[Solution] Better Understand Literacy Best
Consider your own literacy story, and to share that story in an autobiographical paper about your own experiences learning to read or write. Specifically, you are asked to respond to the following:
- Describe how you think you learned to read and write. What do you recall about the initial instruction, successes or difficulties, and how you managed to “crack the code?” Solicit help from parents, older siblings or anyone else who can help you reconstruct your early literacy experiences.
- Talk about books you read as a child that you still remember. What books did you read in high school by your own choosing? Why were these books special to you?
- Describe how you see yourself as a reader/writer today. What do you like to read/write? What are the purposes for which you read/write? Is reading/writing an activity that you enjoy? Why or why not?
- Why would thinking about how you learned to read/write and about your attitude towards reading/writing as an adult be important as you prepare to teach? What about in your content area?

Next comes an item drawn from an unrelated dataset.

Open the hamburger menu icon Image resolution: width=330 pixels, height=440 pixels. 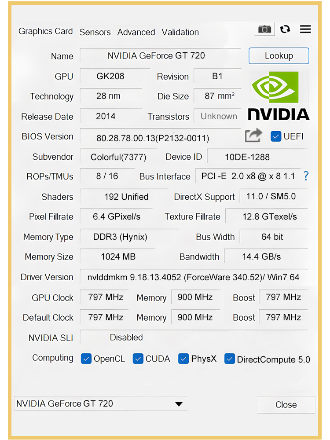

Submit a paper which is 2-3 pages in length, exclusive of the reference page, double-spaced using 12 point, Times New Roman font. The paper must cite at least 2 outside sources in APA format. Check all content for grammar, spelling and to be sure that you have properly cited all resources (in APA format) used.
Purdue University’s Online Writing Lab (OWL) is a free website that provides excellent information and resources for understanding and using the APA format and style. The OWL website can be accessed here: http://owl.english.purdue.edu/owl/resource/560/01/
1. Education – Literacy data. (2019, November). unicef. https://data.unicef.org/topic/education/literacy/#.
- Consider the data from this site, which explores literacy statistics around the world.
2. Improving adolescent literacy: Effective classroom and intervention practices. (2008). Institute of Education Sciences, National Center for Education Evaluation and Regional Assistance. https://ies.ed.gov/ncee/wwc/Docs/PracticeGuide/adlit_pg_082608.pdf.
- Read pages 11-36 of this document to better understand literacy best practices. To effectively teach literature and writing at the secondary level, we must first know what research says about best practice, as well as the process learners have been taught for reading before they enter our classroom.
3. Teaching secondary students to write effectively. (2016). Institute of Education Sciences, National Center for Education Evaluation and Regional Assistance. https://ies.ed.gov/ncee/wwc/Docs/PracticeGuide/wwc_secondary_writing_110116.pdf.
- Read pages 1-42 in this document to gain a better understanding of best practices in secondary classrooms, as well as today’s definitions of literacy. These studies will guide your understanding of an appropriate selection of texts and strategies in secondary educational contexts.